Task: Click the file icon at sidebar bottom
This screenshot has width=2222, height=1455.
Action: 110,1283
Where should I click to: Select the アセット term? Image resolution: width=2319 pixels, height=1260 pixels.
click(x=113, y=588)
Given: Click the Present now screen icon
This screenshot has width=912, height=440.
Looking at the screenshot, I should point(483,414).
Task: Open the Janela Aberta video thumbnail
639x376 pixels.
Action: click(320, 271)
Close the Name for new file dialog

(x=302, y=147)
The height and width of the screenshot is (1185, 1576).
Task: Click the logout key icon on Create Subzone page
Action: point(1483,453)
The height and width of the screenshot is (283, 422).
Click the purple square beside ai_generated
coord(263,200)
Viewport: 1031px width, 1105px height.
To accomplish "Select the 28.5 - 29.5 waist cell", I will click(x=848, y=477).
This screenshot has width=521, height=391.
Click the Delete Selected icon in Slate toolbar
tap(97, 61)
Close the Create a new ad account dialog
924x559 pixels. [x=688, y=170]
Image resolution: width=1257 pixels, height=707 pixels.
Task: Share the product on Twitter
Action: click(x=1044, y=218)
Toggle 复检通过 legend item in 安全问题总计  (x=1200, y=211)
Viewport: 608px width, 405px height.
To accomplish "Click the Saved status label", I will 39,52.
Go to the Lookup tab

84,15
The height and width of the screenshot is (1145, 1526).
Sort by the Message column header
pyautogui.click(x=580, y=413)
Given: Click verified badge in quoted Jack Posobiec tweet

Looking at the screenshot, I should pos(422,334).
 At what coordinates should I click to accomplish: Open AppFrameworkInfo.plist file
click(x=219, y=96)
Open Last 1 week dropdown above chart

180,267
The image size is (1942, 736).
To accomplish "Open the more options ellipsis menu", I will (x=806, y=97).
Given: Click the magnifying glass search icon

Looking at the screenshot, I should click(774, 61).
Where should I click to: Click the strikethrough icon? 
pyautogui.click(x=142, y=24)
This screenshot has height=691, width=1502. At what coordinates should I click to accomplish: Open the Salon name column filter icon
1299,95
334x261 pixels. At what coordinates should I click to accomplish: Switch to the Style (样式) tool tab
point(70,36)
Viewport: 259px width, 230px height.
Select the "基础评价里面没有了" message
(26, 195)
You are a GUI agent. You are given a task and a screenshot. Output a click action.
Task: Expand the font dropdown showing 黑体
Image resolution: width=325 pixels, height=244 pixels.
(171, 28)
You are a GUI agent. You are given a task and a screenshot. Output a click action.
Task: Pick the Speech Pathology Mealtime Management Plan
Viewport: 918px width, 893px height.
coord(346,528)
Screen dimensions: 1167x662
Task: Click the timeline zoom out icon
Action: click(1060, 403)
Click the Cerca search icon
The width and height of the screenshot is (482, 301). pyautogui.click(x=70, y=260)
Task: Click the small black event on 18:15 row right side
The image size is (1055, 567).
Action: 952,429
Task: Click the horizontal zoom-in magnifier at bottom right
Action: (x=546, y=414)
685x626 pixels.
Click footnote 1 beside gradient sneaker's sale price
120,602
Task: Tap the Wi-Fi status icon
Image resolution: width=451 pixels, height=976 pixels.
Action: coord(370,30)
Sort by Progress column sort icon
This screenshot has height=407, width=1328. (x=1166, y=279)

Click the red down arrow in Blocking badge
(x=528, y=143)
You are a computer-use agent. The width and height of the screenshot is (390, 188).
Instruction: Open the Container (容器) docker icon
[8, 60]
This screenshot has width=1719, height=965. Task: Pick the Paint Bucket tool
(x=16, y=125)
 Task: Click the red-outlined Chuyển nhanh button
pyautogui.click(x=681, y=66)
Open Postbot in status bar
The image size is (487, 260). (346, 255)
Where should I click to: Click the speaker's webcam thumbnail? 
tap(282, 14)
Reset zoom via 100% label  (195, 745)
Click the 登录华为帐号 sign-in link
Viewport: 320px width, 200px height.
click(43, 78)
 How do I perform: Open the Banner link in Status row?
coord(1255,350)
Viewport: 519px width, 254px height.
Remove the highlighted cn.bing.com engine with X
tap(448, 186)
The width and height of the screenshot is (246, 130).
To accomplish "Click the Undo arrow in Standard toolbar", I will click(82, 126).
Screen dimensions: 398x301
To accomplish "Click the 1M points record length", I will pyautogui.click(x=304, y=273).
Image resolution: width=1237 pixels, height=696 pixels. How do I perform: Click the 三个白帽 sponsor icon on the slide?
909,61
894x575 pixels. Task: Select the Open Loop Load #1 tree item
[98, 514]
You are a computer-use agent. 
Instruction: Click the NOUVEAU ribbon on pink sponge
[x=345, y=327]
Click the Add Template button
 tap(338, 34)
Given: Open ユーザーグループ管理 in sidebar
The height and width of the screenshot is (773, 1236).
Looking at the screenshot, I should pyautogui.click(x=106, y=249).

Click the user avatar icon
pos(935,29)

# # # # #

Problem to work on: Copy the material verbatim from the line with "Open Postbot in status bar" through the end of the material, and output nothing else.

Final answer:
Open Postbot in status bar
The image size is (487, 260). (346, 255)
Where should I click to: Click the speaker's webcam thumbnail? 
tap(282, 14)
Reset zoom via 100% label  (195, 745)
Click the 登录华为帐号 sign-in link
Viewport: 320px width, 200px height.
click(43, 78)
 How do I perform: Open the Banner link in Status row?
coord(1255,350)
Viewport: 519px width, 254px height.
Remove the highlighted cn.bing.com engine with X
tap(448, 186)
The width and height of the screenshot is (246, 130).
To accomplish "Click the Undo arrow in Standard toolbar", I will click(82, 126).
Screen dimensions: 398x301
To accomplish "Click the 1M points record length", I will pyautogui.click(x=304, y=273).
Image resolution: width=1237 pixels, height=696 pixels. How do I perform: Click the 三个白帽 sponsor icon on the slide?
909,61
894x575 pixels. Task: Select the Open Loop Load #1 tree item
[98, 514]
You are a computer-use agent. 
Instruction: Click the NOUVEAU ribbon on pink sponge
[x=345, y=327]
Click the Add Template button
 tap(338, 34)
Given: Open ユーザーグループ管理 in sidebar
The height and width of the screenshot is (773, 1236).
Looking at the screenshot, I should pyautogui.click(x=106, y=249).

Click the user avatar icon
pos(935,29)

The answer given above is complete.